The skills you learn at an accredited online culinary institute can take you many exciting places. If you’re someone who enjoys travel and beautiful scenery, you might consider a career as a chef aboard cruise ships. As Fortune reported, these ships are increasingly exciting places for food-lovers and chefs, with some lines emphasizing high-quality dishes over buffet-style dining. When you learn more about what it’s like to produce great meals aboard an ocean liner, you may decide that a sailor’s life is for you.
Finding work at sea
Culinary school training is an important part of preparing for employment aboard a cruise ship, where the staff are expected to craft a wide variety of dishes. However, you may not find a post on a ship fresh out of school. Chef Franco Lania, who has worked at Oceania Cruises and Celebrity Cruises, emphasized the importance of first gaining experience on land.
According to Lania, you should spend at least three years cooking in restaurants or hotels to hone your skills and prepare yourself for the unique challenges of the cruise ship galley. In addition, you may be required to undergo medical examination to ensure that you are of sound physical and mental health as a condition of employment.

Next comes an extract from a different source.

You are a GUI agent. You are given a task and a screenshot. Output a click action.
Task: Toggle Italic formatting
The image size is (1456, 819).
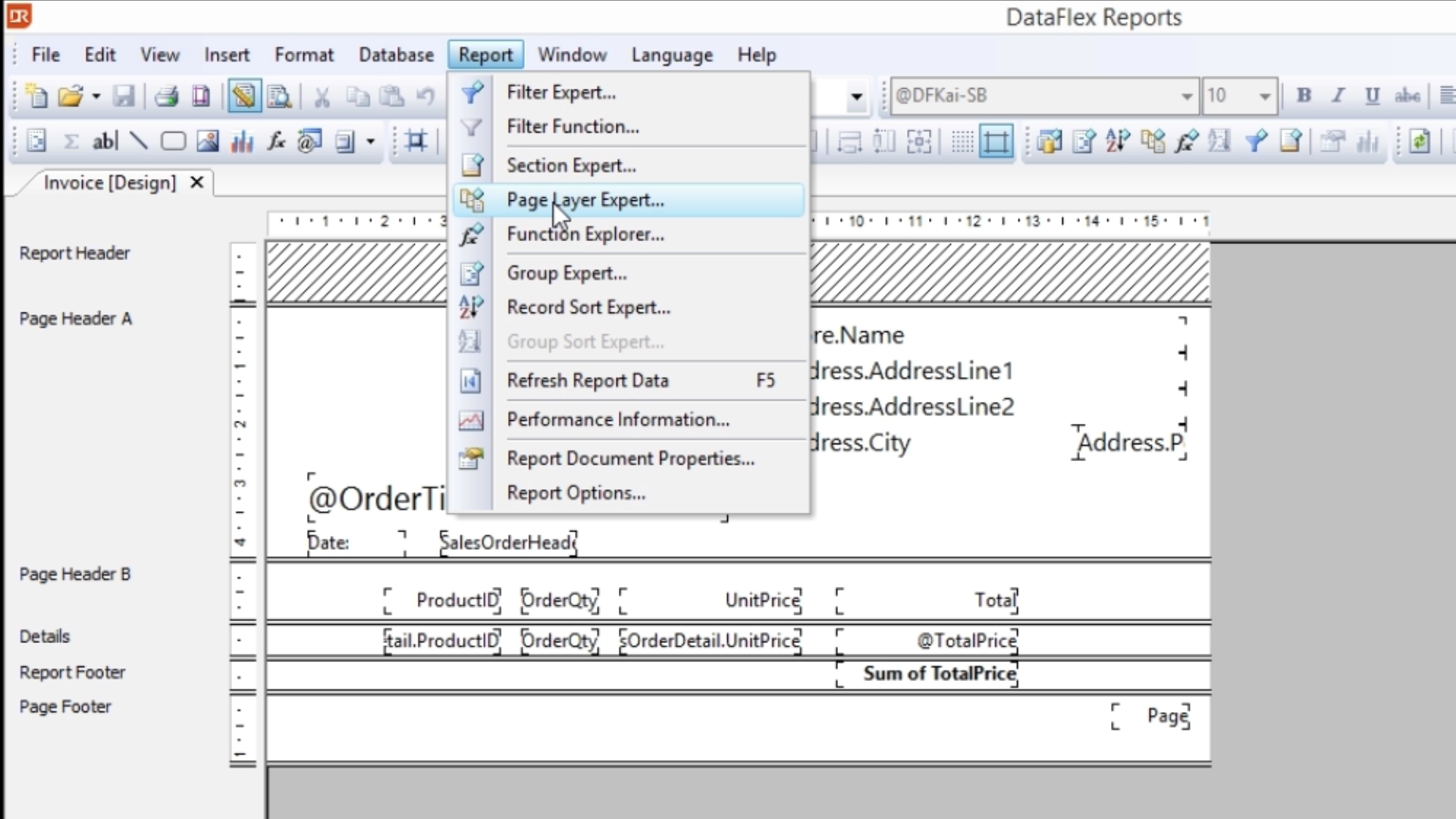coord(1338,96)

Rather than applying directly to cruise lines for employment, you might be more successful by working through a hiring agent. However, it’s vital that you do your homework to make sure any agents you contact are legitimate and reputable. Research the company and talk to other chefs about their experiences.
Life in the galley
Working in a professional kitchen is often intense and stressful. However, the pressure can be considerably higher when you’re in a ship’s galley, which is often active 24 hours a day. Eleven-hour work days are common, and you must be prepared for this job to be the center of your life for up to eight months at a time.
Like at larger hotels, the galley has two major sections. One side has chefs focused on tasks like grilling meats, cooking vegetables and preparing soup. The other is suited to those who have earned a baking and pastry arts certificate.
Speaking to Yahoo Travel, Jorg Becker, an executive chef for Oceania Cruises, pointed out that most chefs on ships are unlikely to engage in daring experiments or intriguing fusions. Rather, they strive to make excellent and consistent versions of each dish, respecting its culinary heritage. After all, they are in the kitchen to fulfill the cruise needs and vision, not their own desire for artistic expression.
Becker noted that the toughest part of the job is being away from his children.
“For the majority of the year you are separated from your family,” he said. “The usual operational challenges I can deal with — but compared to being away from loved ones for a long time, it’s minor.”
Your career in the culinary arts may take a number of exciting directions. If you want to see the world and work with an international staff while cooking professionally, a cruise ship galley could be the perfect place for you.